Fuel Demand across UK Industrial Subsectors.

• Author: Agnolucci, Paolo
• Position: Report

1. INTRODUCTION

   A considerable amount of energy is used by the industrial sector across the world, yet econometric studies of industrial energy demand are surprisingly scarce, as argued in Bernstein and Madlener (2015). Following Pesaran et al. (1998), who advocated estimation of energy demand functions on a set of consumers that is as homogeneous as possible, the aim of this paper is to explore the possible advantages of adopting a cointegration estimation approach at a disaggregated level by making use of a standard dataset, collected by most national offices for statistics across the world (Eurostat, 2018).

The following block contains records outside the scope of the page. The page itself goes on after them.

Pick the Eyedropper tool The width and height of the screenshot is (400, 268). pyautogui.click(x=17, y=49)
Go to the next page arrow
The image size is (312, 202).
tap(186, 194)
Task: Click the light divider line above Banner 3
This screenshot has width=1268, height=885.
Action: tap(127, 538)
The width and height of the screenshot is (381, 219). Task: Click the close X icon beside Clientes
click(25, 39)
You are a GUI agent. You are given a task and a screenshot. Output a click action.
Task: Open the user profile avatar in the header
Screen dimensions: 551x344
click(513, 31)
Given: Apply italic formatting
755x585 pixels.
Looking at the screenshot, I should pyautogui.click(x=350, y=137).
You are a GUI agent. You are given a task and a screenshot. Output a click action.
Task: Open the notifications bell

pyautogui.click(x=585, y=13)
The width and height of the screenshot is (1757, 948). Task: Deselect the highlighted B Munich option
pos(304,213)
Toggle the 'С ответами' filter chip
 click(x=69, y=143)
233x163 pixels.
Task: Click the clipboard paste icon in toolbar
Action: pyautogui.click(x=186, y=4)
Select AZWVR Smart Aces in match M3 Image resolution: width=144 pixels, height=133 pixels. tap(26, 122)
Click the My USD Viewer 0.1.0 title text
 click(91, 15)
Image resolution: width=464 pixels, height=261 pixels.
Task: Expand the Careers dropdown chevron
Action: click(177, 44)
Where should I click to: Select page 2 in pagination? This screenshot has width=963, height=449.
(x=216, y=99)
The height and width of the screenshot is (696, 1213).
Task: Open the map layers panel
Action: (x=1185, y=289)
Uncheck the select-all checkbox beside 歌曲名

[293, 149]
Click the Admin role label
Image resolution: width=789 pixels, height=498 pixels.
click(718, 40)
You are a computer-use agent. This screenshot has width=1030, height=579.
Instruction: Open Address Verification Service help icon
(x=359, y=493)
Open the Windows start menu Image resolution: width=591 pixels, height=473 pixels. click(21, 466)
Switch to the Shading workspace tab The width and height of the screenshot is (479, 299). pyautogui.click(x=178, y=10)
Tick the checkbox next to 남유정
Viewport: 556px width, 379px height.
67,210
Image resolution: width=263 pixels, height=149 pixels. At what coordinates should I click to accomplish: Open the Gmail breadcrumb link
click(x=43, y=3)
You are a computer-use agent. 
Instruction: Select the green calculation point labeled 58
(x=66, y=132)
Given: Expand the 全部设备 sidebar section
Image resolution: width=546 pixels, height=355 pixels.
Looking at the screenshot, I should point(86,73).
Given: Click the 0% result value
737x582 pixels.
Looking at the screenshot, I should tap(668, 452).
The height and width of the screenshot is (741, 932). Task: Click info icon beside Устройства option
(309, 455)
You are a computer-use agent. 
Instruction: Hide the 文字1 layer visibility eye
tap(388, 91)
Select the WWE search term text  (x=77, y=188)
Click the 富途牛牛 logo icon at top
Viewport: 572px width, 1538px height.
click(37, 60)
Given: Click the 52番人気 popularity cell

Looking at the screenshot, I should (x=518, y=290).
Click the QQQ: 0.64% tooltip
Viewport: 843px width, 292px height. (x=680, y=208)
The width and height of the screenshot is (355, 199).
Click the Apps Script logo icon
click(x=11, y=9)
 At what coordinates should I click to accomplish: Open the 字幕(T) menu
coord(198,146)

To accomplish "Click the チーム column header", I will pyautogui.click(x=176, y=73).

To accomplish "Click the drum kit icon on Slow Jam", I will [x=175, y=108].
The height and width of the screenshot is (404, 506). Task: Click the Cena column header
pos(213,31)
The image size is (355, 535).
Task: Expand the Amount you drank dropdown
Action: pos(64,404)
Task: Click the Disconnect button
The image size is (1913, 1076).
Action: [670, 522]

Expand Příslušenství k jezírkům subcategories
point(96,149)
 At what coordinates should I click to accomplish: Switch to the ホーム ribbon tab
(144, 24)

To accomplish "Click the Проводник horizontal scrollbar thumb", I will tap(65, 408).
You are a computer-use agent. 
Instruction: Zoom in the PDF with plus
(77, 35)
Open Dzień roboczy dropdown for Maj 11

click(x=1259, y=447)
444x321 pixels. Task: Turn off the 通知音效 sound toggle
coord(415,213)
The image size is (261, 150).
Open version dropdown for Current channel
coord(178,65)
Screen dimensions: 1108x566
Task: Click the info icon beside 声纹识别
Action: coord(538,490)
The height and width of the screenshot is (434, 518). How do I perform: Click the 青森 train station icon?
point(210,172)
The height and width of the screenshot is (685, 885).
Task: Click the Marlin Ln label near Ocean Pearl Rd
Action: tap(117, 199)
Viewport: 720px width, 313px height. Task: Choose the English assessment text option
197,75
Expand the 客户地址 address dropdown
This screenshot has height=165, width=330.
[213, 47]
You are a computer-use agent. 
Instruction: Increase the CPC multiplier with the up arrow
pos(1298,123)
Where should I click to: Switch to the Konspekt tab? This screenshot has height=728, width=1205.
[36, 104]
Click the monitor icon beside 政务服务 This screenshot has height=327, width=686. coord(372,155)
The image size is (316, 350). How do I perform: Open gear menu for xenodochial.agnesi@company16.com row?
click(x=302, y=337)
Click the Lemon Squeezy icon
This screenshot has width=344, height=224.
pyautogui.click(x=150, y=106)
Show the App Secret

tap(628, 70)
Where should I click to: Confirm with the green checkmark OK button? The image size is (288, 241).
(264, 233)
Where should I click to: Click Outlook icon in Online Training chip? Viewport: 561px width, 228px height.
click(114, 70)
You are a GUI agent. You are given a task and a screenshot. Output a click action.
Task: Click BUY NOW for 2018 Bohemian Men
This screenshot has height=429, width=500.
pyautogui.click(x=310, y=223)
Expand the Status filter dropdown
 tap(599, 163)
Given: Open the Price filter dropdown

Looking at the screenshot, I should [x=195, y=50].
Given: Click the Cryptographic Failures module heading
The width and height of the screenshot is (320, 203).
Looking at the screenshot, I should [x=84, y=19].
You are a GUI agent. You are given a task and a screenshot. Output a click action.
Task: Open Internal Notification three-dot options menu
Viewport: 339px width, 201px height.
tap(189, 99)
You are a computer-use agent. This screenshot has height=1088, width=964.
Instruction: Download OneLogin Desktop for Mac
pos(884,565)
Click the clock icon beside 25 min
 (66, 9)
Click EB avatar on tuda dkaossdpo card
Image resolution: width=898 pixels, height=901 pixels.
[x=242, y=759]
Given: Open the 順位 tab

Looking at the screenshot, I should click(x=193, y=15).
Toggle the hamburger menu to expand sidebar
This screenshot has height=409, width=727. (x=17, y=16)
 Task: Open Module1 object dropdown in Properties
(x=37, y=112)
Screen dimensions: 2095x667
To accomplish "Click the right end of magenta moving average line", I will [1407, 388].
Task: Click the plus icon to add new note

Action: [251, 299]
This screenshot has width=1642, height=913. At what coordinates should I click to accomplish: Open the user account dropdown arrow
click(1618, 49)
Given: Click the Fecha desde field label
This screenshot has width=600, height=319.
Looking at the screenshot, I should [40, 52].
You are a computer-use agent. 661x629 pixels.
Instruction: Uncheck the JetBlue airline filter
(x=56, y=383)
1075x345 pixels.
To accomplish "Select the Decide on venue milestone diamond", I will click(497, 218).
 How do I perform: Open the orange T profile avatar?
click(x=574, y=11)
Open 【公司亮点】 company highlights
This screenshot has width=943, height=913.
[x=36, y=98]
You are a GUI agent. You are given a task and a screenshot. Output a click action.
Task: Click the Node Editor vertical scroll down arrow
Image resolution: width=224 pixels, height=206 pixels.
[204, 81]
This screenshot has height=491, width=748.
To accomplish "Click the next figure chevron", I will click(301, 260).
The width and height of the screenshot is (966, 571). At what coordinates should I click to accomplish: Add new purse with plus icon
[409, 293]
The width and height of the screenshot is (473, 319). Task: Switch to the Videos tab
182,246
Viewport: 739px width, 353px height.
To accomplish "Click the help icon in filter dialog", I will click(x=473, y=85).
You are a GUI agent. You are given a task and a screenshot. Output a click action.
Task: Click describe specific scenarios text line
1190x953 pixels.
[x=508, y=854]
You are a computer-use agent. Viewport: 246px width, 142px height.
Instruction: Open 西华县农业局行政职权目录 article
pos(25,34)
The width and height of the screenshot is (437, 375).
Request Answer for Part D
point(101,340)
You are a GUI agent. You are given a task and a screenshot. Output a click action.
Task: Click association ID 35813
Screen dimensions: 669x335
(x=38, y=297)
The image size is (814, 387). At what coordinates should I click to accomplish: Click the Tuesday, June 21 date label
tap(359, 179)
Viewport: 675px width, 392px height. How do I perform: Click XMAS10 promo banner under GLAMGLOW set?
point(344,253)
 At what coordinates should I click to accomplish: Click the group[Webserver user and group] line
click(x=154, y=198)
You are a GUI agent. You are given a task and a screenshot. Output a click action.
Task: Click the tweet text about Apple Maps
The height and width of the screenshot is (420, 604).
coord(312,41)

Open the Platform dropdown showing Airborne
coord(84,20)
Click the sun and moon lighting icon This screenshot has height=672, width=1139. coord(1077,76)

   We implement an approach introduced by Pesaran et al (1998) for a number of Asian countries using an annual dataset spanning 17 years, and, as far as we are aware, not implemented in the literature ever since, although a similar approach has been adopted in Moller (2017) discussed below. Our approach estimates fuel demand by taking advantage of the dynamic specifications typical of cointegration studies and the system-wide approaches, which are typical of studies based on the translog function. It implies modelling the demand for different fuels as shares in a cointegrating VAR system with as many cointegrating vectors as the number of fuels being modelled, each representing the long-run demand for a specific fuel. Our approach presents a number of important advantages and can be implemented by using standard software packages and readily available datasets. Firstly, a system approach enables us to model the simultaneous determination of demand for different fossil fuels within a consistent framework. Secondly, a VAR setting allows us to exploit the cross-equation restrictions implied by the VECM representation, which offer a useful means to reduce the number of parameters to estimate. Finally, additional gains in terms of degrees of freedom are ensured by the fact that we model shares rather than fuel intensities (like in Moller, 2017). This enables us to drop one demand equation from the system as fuel shares sum up to one.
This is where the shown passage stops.